By PAM GRAHAM
Forest contractors have the most beautiful and dangerous of workplaces - and they love it.
At the end of gravel roads burrowing deep into the green plantations they climb up and down ladders at least 140 times a day to prune branches, or harvest with chainsaws and heavy hauling equipment.
But forest contractors are going through tough times. Carter Holt Harvey and Kaingaroa Timberlands, the country's two biggest forest owners, have cut back their harvest and Huaguang Forests on the East Coast has gone bust.
The boom-bust cycle was damaging the contracting industry and would reduce safety in forests, said John Stulen of the Forest Contractors Association.
His members talk of the frustration of dealing with "spread sheet loggers", their name for the frequently changing middle managers inside the big corporations.
They said they would not treat their own staff the way they are treated.
If, for example, a load of pulp wood includes a log good enough to use for lumber, they don't get paid for the load.
Contractors are responsible for sorting the good wood from the bad - the corporates see such payment terms as incentive to get the sorting right.
Carter Holt outsourced the management of forest contractors to key suppliers five years ago but contract terms keep changing, with the latest round of change starting around Christmas.
Contractors say their contract values are being cut by up to 20 per cent, Carter Holt says the average is 8 per cent to 10 per cent.
Some contractors have taken legal action against the company, which is still pending.
Stulen said contracts in Australia tended to be longer and less subject to change and this gave more certainty to contractors.
"In the past there has been a partnership feeling in the industry. At the moment, we feel we are being pressured because we are the weakest link."
Carter Holt forest chief Devon McLean said the Australian industry mostly supplied a domestic market while the export-focused New Zealand industry took a big hit from increases in freight rates and the high New Zealand dollar.
Changes in contracts were negotiated and in some cases payments were made to compensate, he said.
"The harvest level around Kinleith was always going to be reduced because we had used, in recent times, the maturity there to allow the Northland trees to get old enough to harvest.
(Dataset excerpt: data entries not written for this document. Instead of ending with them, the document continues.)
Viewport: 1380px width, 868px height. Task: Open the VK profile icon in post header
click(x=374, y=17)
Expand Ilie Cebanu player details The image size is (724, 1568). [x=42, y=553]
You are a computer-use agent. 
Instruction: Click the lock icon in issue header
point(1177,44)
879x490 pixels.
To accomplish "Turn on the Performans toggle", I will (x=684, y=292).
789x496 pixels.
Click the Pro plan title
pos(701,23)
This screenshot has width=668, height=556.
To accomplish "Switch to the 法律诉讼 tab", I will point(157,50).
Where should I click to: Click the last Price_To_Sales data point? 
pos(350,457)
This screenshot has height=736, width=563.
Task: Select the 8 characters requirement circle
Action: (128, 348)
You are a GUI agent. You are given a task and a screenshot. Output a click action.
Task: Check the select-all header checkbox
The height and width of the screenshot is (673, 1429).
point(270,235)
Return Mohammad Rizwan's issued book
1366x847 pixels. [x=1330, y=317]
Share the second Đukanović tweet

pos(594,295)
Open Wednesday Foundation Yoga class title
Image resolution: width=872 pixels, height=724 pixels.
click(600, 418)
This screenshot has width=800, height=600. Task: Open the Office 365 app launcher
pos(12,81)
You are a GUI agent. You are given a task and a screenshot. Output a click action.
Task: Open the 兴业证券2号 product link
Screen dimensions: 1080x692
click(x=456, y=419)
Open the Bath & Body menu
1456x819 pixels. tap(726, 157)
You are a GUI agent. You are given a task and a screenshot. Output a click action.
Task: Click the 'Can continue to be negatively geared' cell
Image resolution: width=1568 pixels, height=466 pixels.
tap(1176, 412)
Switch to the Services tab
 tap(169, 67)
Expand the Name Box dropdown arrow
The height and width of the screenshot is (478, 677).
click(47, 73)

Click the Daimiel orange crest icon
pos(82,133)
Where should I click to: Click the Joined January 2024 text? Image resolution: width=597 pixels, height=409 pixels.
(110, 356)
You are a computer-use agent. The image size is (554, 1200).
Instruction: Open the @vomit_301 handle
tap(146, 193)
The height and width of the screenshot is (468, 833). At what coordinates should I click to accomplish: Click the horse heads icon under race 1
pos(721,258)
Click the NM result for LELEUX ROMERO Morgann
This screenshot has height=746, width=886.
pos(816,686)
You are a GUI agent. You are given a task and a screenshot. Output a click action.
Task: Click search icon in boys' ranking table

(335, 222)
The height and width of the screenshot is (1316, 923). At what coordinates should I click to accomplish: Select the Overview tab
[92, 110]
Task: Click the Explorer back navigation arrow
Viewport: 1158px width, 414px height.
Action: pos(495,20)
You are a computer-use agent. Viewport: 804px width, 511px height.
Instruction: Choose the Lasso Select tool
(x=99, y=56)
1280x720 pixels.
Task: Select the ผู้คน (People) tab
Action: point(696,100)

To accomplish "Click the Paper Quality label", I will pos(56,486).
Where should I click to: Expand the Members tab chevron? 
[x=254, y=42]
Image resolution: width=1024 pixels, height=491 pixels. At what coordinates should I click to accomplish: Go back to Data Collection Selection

"So there was a plan managing the estates together which would have led at some point in time to an increase in the harvest level in the north and a reduction in the central North Island even if the harvest level had stayed the same."
McLean said the company put vast effort into health and safety.
"I fully understand their comments about boom and bust but there is nothing we can do about the exchange rate going from 44USc to 71USc, and nothing we could do to predict the freight rates trebling in a very short period of time."
Returns to growers have dropped through the floor.
McLean said the company still wanted key suppliers. It had been through its forests block by block and looked at the economics of each location.
"In the process of that we have got more detailed information probably than we have ever had in the past to show the spread of costs with individual contractors."
The company was trying to get all of its contractors performing at the level of its best providers.